What the exercise asks =>
The stretch wanted below opens at the line containing "The width and height of the screenshot is (1098, 964)." and closes at the line containing "Toggle the Vie". Please return it exactly, with no other lines.

Stored data =>
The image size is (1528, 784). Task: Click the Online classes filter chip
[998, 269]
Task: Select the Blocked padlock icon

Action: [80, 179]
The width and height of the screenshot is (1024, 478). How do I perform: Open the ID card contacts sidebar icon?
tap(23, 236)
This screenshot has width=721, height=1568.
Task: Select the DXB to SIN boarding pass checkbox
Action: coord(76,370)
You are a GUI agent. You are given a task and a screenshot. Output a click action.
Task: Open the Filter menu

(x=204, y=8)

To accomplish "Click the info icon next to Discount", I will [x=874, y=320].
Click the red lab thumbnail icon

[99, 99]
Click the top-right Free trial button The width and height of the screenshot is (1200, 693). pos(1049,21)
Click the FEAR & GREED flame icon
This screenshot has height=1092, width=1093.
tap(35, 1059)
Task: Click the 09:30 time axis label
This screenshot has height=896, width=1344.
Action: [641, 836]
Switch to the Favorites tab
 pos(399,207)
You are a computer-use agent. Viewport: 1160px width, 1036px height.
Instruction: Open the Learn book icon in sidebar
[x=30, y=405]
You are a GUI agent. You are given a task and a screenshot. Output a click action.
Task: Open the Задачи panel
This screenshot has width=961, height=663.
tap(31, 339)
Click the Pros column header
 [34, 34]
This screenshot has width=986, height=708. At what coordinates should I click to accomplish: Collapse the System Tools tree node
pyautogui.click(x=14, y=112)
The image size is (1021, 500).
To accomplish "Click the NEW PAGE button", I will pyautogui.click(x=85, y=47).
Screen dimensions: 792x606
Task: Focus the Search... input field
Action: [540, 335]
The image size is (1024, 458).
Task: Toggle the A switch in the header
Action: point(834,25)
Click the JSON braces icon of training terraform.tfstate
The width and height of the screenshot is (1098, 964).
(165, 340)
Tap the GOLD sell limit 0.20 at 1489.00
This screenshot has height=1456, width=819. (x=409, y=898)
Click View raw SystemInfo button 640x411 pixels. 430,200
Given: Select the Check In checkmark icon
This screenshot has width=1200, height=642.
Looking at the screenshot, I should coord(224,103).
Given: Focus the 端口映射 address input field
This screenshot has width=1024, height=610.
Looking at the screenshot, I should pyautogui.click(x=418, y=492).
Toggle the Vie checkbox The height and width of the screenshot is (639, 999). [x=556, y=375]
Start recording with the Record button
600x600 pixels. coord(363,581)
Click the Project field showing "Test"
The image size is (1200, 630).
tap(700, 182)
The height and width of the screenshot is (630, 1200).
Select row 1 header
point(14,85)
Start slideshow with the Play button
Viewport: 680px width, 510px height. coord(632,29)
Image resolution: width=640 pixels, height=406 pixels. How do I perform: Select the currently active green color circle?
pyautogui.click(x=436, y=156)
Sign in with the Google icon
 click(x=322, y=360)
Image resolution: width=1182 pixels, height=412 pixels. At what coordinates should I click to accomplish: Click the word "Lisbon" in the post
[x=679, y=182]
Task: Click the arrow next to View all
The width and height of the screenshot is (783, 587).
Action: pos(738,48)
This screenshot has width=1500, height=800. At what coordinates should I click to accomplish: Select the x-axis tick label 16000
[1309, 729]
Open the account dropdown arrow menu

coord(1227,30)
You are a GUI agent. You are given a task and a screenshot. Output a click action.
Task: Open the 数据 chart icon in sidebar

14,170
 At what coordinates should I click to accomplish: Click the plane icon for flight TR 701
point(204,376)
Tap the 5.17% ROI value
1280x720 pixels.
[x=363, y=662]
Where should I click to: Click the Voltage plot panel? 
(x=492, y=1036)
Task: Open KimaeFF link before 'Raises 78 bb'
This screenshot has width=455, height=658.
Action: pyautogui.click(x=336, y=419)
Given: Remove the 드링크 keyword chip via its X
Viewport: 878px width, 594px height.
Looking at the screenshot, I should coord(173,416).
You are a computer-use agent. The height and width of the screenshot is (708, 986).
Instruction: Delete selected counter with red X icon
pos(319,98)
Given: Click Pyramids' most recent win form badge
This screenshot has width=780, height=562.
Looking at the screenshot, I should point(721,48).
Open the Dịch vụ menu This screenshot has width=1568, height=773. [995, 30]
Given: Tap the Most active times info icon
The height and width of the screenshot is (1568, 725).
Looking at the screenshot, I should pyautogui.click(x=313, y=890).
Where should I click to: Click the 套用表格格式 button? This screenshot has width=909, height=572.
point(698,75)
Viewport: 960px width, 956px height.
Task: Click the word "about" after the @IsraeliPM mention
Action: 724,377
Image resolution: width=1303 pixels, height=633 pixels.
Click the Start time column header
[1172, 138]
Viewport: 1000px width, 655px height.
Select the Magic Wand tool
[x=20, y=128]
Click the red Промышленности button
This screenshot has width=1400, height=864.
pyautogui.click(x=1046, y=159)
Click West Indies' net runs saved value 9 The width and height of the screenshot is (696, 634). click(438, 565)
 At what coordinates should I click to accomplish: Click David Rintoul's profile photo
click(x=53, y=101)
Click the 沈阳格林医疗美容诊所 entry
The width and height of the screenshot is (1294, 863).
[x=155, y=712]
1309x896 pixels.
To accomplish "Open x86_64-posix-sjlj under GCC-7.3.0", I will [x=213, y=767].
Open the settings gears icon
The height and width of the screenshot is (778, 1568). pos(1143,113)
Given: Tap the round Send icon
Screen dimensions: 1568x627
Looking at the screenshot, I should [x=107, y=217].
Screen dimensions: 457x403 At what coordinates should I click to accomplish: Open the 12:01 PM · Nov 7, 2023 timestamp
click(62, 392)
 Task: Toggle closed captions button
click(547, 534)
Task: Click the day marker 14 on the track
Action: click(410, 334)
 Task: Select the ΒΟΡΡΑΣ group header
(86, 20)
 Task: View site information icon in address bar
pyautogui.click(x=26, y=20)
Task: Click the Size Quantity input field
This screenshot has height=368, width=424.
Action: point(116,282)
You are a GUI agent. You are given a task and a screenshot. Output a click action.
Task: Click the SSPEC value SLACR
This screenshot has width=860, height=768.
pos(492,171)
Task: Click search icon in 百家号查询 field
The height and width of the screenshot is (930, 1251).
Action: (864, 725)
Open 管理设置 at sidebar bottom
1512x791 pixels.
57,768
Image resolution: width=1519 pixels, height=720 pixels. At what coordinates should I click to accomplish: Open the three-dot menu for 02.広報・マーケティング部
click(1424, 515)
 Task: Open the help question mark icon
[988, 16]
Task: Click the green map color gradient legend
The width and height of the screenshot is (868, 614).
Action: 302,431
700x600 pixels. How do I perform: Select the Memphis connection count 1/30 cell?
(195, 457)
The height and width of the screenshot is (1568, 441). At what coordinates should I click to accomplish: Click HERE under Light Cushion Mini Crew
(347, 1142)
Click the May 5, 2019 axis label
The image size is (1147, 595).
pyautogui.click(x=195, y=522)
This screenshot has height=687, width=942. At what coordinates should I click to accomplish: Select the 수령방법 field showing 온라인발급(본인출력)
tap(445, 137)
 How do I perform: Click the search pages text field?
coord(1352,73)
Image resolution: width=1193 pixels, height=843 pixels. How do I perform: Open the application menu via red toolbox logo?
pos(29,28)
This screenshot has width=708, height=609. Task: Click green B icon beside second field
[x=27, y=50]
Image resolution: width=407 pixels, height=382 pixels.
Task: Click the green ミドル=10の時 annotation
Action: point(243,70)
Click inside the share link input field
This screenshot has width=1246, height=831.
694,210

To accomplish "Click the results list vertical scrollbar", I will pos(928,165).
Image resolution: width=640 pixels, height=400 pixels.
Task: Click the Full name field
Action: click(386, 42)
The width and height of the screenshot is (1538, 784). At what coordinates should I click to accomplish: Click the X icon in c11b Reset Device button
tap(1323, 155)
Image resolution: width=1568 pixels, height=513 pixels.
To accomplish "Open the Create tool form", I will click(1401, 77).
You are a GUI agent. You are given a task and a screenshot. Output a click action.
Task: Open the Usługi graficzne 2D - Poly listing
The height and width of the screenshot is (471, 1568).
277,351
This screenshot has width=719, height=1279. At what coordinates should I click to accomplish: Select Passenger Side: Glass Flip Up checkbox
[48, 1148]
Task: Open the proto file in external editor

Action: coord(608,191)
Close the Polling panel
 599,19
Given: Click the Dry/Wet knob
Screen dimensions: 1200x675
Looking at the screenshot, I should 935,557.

Response for this exercise =>
The width and height of the screenshot is (1098, 964).
(165, 340)
Tap the GOLD sell limit 0.20 at 1489.00
This screenshot has height=1456, width=819. (x=409, y=898)
Click View raw SystemInfo button 640x411 pixels. 430,200
Given: Select the Check In checkmark icon
This screenshot has width=1200, height=642.
Looking at the screenshot, I should coord(224,103).
Given: Focus the 端口映射 address input field
This screenshot has width=1024, height=610.
Looking at the screenshot, I should pyautogui.click(x=418, y=492).
Toggle the Vie checkbox The height and width of the screenshot is (639, 999). [x=556, y=375]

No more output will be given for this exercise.